■ EXCERPTED RECORDS:
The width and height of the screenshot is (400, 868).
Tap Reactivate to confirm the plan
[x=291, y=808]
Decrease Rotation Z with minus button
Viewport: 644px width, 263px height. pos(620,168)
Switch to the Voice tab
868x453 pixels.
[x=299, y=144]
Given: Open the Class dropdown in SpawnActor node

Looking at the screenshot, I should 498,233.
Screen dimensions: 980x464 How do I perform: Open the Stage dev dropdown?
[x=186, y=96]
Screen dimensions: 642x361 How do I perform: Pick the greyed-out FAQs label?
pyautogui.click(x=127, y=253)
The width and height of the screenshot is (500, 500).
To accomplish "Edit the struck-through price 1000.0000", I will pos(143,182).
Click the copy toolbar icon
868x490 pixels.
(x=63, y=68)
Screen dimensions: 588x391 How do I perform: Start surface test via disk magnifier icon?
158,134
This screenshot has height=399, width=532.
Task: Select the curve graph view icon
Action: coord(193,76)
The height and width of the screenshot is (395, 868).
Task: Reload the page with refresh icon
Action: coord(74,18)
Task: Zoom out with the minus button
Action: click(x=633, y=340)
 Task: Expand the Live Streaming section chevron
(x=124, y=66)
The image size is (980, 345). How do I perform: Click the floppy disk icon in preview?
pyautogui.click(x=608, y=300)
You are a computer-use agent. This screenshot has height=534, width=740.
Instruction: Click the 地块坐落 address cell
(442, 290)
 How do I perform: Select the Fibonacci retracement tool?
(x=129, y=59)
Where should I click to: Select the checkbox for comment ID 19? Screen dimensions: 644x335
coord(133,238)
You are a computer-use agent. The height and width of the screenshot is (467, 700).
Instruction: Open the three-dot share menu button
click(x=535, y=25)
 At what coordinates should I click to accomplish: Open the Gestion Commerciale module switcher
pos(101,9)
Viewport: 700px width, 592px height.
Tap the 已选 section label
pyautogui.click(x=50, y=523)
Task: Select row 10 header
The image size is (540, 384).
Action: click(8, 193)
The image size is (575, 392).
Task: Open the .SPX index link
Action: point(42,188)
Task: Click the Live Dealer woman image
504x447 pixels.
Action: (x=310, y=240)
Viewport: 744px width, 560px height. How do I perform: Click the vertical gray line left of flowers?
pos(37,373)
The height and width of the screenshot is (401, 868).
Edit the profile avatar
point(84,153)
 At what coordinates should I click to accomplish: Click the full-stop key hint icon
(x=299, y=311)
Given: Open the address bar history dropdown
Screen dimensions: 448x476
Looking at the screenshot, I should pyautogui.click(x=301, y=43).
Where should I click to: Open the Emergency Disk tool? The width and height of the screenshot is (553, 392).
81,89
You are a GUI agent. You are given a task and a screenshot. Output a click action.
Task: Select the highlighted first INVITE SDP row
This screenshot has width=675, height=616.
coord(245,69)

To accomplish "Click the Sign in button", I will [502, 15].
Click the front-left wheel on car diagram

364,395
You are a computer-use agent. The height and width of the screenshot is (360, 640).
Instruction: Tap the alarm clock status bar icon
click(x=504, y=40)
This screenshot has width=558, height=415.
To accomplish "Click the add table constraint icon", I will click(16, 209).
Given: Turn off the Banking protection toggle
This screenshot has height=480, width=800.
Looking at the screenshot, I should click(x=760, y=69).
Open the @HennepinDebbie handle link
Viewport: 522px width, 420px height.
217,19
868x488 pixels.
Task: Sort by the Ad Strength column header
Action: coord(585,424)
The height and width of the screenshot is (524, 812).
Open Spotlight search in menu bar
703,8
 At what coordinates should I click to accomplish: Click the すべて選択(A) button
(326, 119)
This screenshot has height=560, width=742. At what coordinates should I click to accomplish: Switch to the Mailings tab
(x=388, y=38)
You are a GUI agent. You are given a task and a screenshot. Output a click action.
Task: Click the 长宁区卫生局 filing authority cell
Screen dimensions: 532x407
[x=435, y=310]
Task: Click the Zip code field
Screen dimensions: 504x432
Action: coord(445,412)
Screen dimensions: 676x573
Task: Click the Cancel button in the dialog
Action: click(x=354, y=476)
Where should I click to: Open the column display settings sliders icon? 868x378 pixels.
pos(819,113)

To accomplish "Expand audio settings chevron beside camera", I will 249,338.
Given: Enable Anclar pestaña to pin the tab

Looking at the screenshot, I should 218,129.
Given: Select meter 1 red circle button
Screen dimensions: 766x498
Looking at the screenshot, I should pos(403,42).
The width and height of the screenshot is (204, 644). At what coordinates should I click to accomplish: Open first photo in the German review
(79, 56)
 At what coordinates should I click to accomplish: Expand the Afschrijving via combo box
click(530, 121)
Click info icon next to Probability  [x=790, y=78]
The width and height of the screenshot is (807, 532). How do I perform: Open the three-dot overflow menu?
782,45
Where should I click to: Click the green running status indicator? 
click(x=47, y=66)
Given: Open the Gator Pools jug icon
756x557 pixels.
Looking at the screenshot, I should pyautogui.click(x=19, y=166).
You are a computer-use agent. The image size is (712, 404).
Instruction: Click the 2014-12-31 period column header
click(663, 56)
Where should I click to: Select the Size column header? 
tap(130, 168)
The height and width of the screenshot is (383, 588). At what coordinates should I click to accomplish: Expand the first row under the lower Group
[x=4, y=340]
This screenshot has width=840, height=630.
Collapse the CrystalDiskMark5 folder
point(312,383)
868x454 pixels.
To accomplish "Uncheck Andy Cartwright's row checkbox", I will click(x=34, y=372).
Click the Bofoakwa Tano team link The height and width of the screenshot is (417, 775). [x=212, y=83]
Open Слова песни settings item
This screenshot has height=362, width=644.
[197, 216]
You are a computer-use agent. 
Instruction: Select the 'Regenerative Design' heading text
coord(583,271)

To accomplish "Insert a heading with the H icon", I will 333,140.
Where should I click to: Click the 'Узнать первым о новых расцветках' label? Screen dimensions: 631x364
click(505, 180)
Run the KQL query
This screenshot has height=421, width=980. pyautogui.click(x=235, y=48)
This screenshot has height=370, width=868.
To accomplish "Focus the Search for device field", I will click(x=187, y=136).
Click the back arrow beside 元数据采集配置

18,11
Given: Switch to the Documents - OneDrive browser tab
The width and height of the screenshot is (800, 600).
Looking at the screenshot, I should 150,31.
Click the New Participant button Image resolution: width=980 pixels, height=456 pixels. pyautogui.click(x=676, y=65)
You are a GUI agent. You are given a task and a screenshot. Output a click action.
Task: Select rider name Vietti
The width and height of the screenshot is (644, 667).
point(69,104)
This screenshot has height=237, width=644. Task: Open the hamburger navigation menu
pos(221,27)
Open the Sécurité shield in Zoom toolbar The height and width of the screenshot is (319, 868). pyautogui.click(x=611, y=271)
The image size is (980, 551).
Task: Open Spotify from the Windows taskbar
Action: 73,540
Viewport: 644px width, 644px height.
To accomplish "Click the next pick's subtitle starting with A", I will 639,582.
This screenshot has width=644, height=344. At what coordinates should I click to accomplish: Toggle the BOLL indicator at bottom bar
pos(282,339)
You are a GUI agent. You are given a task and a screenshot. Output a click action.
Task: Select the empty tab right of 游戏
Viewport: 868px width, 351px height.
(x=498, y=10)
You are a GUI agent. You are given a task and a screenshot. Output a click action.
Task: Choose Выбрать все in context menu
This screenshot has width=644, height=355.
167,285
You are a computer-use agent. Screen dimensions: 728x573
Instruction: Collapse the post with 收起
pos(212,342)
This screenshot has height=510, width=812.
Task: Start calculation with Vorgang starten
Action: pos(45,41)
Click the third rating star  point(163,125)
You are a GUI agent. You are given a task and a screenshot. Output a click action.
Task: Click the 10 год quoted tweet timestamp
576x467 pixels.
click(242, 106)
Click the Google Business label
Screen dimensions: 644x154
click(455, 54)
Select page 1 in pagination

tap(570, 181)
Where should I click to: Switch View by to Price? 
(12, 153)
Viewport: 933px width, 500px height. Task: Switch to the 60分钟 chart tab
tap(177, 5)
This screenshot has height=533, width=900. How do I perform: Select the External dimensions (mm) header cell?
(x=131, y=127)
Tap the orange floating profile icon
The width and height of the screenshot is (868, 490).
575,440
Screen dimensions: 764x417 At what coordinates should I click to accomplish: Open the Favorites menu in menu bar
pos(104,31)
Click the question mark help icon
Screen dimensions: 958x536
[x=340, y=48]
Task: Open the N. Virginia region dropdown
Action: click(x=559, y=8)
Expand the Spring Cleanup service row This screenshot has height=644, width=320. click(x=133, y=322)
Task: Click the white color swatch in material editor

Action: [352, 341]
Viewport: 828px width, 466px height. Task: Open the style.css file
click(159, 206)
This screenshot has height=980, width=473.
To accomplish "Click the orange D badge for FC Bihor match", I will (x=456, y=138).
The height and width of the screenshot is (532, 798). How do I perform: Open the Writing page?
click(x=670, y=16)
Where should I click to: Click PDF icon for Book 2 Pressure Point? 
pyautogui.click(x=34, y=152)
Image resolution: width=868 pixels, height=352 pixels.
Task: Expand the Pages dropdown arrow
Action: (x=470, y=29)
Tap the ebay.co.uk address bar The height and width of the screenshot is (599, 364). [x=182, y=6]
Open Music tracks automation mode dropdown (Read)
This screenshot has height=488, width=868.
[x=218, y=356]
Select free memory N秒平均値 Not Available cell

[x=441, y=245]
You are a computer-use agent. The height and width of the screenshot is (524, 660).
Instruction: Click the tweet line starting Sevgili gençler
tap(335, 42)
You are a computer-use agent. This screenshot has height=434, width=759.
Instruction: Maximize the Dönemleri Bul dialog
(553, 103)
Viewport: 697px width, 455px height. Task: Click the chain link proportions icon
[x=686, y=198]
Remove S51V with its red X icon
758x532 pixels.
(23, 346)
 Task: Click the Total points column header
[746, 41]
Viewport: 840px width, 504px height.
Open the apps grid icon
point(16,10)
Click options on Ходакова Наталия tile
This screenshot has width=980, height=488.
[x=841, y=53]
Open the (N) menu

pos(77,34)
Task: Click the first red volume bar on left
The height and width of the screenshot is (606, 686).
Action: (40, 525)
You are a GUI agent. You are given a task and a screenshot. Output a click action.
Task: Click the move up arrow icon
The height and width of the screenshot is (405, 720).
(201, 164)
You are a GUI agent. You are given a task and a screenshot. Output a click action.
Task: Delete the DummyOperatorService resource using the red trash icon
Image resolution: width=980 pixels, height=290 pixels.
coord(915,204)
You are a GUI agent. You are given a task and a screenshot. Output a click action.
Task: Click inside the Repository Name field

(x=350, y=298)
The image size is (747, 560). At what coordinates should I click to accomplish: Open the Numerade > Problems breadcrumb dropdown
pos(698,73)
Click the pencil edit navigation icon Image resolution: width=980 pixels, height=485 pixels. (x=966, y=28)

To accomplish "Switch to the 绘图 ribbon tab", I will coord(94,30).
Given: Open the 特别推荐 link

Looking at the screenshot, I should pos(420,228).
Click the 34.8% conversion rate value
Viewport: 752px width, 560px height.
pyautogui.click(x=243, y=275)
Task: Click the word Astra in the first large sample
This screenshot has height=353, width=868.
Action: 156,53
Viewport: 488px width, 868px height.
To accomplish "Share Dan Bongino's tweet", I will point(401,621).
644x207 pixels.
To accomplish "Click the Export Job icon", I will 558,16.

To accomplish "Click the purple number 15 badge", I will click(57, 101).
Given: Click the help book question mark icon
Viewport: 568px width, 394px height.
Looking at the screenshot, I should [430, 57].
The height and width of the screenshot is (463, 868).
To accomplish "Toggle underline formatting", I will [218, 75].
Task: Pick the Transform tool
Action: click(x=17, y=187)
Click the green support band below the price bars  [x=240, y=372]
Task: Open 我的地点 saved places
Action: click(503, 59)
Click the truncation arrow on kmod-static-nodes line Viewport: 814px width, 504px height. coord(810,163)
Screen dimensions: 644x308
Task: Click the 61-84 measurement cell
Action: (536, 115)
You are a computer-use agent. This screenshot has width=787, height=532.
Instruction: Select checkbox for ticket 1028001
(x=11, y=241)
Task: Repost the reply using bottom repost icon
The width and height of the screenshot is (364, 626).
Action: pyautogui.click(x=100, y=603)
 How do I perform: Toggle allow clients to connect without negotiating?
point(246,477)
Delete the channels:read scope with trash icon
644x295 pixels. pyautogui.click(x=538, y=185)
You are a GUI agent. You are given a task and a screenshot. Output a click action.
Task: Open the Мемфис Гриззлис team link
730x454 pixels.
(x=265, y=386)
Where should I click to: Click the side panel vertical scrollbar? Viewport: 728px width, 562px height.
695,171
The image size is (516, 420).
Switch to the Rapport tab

■ WORK REQUIRED: Wherever a line of the data above contains "using", copy that line.

■ WRITTEN RESPONSE:
Task: Delete the DummyOperatorService resource using the red trash icon
Task: Repost the reply using bottom repost icon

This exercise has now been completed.